A robot is located at the top-left corner of a m x n grid (marked ‘Start’ in the diagram below).

The robot can only move either down or right at any point in time. The robot is trying to reach the bottom-right corner of the grid (marked ‘Finish’ in the diagram below).

How many possible unique paths are there?

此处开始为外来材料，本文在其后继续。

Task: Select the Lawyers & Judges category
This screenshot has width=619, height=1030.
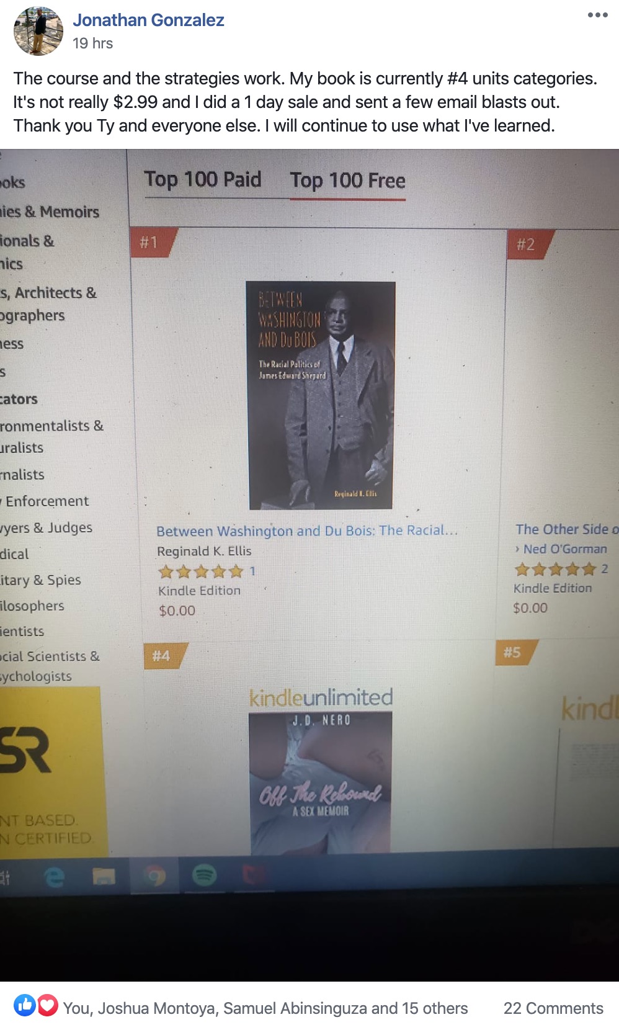Action: click(x=47, y=528)
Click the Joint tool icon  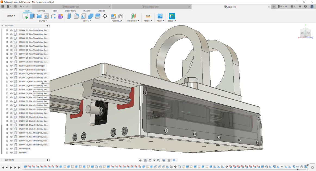(121, 16)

这题是一道典型的dp问题,如果机器人要到(i, j)这个点,他可以选择先到(i - 1, j)或者,(i, j - 1),也就是说,到(i, j)的唯一路径数等于(i - 1, j)加上(i, j - 1)的个数,所以我们很容易得出dp方程:

dp[i][j] = dp[i - 1][j] + dp[i][j - 1]

dp[i][j]表示从点(0, 0)到(i, j)唯一路径数量。

代码如下:

  1. class Solution {
  2. public:
  3. int uniquePaths(int m, int n) {
  4. int dp[m][n];
  5. //初始化dp,m x 1情况全为1
  6. for(int i = 0; i < m; i++) {
  7. dp[i][0] = 1;
  8. }
  9. //初始化dp,1 x n情况全为1
  10. for(int j = 0; j < n; j++) {
  11. dp[0][j] = 1;
  12. }
  13. for(int i = 1; i < m; i++) {
  14. for(int j = 1; j < n; j++) {
  15. dp[i][j] = dp[i - 1][j] + dp[i][j - 1];
  16. }
  17. }
  18. return dp[m - 1][n - 1];
  19. }
  20. };

Unique Paths II

Now consider if some obstacles are added to the grids. How many unique paths would there be?

An obstacle and empty space is marked as 1 and 0 respectively in the grid.

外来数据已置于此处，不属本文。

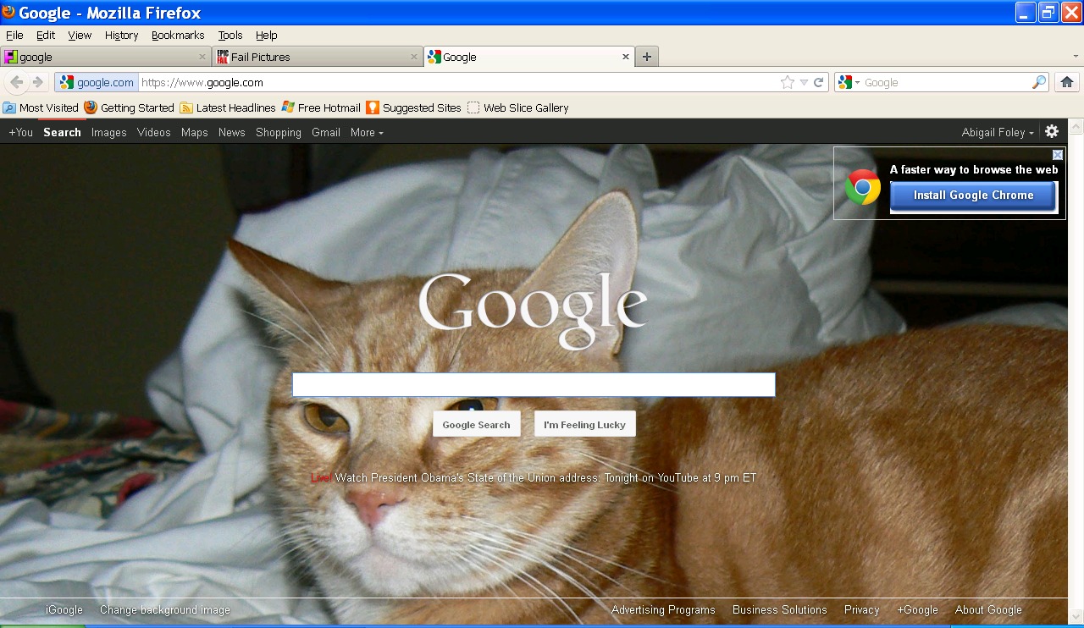Show URL history dropdown arrow

tap(804, 82)
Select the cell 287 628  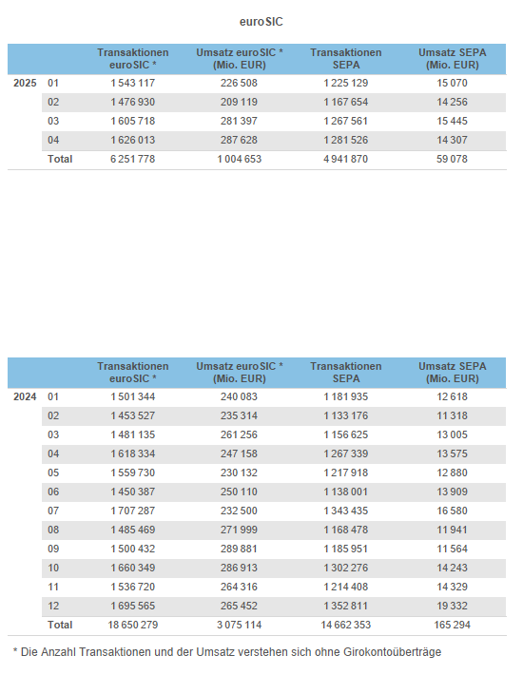pyautogui.click(x=239, y=140)
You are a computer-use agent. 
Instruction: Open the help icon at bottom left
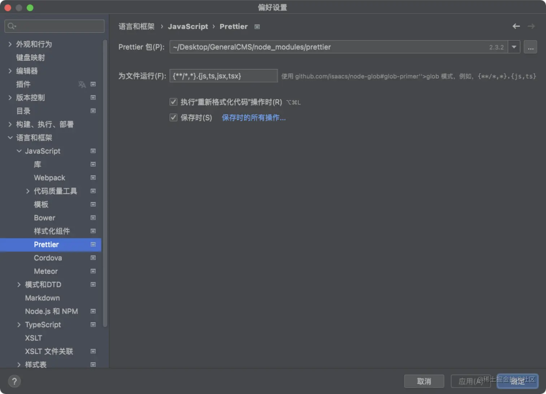(14, 381)
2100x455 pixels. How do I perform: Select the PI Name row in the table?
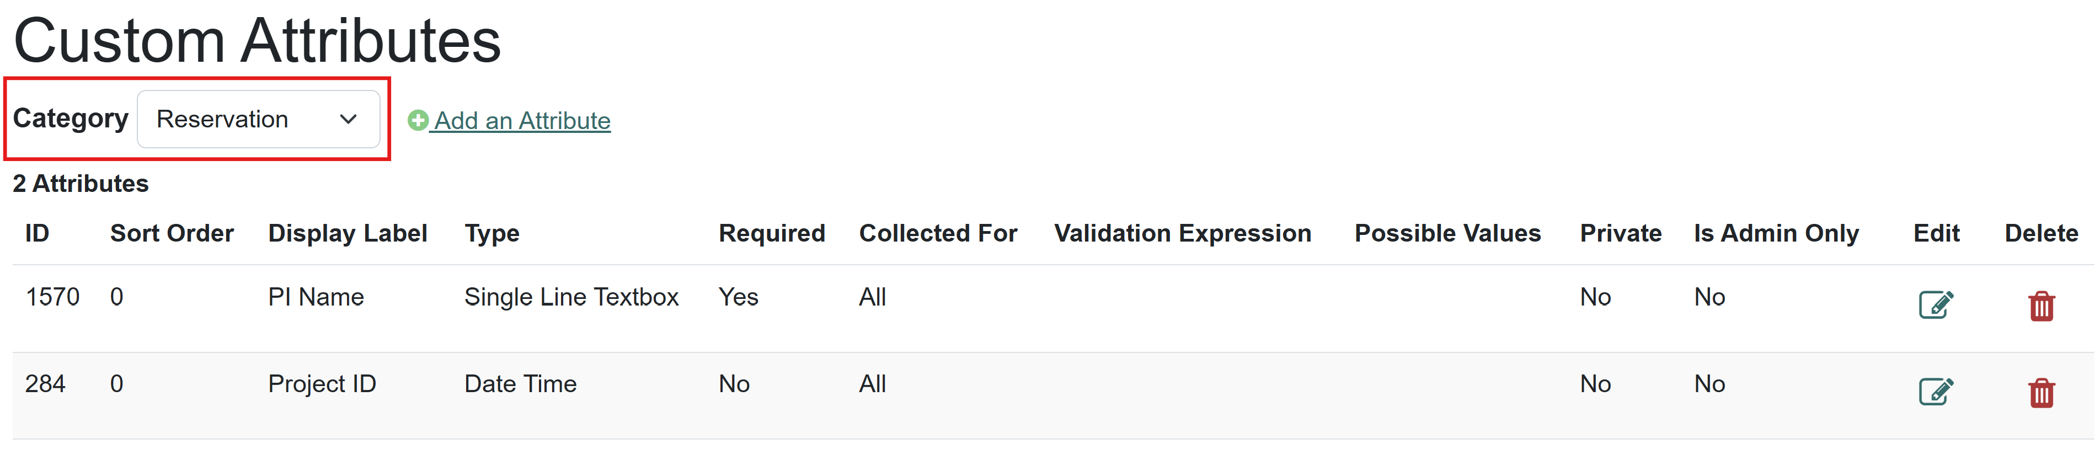point(315,297)
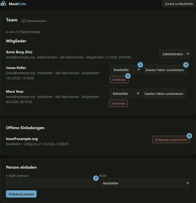
Task: Withdraw the invitation for lena@example.org
Action: [x=171, y=139]
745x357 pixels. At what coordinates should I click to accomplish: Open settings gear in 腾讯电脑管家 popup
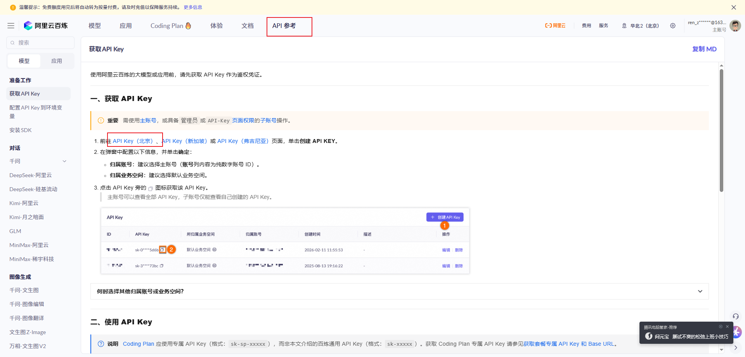[721, 327]
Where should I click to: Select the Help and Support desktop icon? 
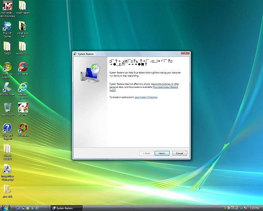click(x=7, y=129)
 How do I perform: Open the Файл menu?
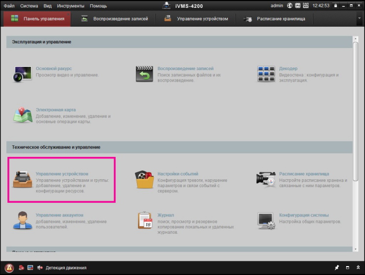[9, 5]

这题跟上一题唯一的区别在于多了障碍物,如果某一个点有障碍,那么机器人无法通过。

代码如下:

  1. class Solution {
  2. public:
  3. int uniquePathsWithObstacles(vector<vector<int> > &obstacleGrid) {
  4. if(obstacleGrid.empty() || obstacleGrid[0].empty()) {
  5. return 0;
  6. }
  7. int m = obstacleGrid.size();
  8. int n = obstacleGrid[0].size();
  9. int dp[m][n];
  10. //下面初始dp的时候需要根据obstacleGrid的值来确定
  11. dp[0][0] = (obstacleGrid[0][0] == 0 ? 1 : 0);
  12. //我们需要注意m x 1以及1 x n的初始化
  13. for(int i = 1; i < m; i++) {
  14. dp[i][0] = ((dp[i - 1][0] == 1 && obstacleGrid[i][0] == 0) ? 1 : 0);
  15. }
  16. for(int j = 1; j < n; j++) {
  17. dp[0][j] = ((dp[0][j - 1] == 1 && obstacleGrid[0][j] == 0) ? 1 : 0);
  18. }
  19. for(int i = 1; i < m; i++) {
  20. for(int j = 1; j < n; j++) {
  21. if(obstacleGrid[i][j] == 1) {
  22. dp[i][j] = 0;
  23. } else {
  24. dp[i][j] = dp[i - 1][j] + dp[i][j - 1];
  25. }
  26. }
  27. }
  28. return dp[m - 1][n - 1];
  29. }
  30. };

Minimum Path Sum

Given a m x n grid filled with non-negative numbers, find a path from top left to bottom right which minimizes the sum of all numbers along its path.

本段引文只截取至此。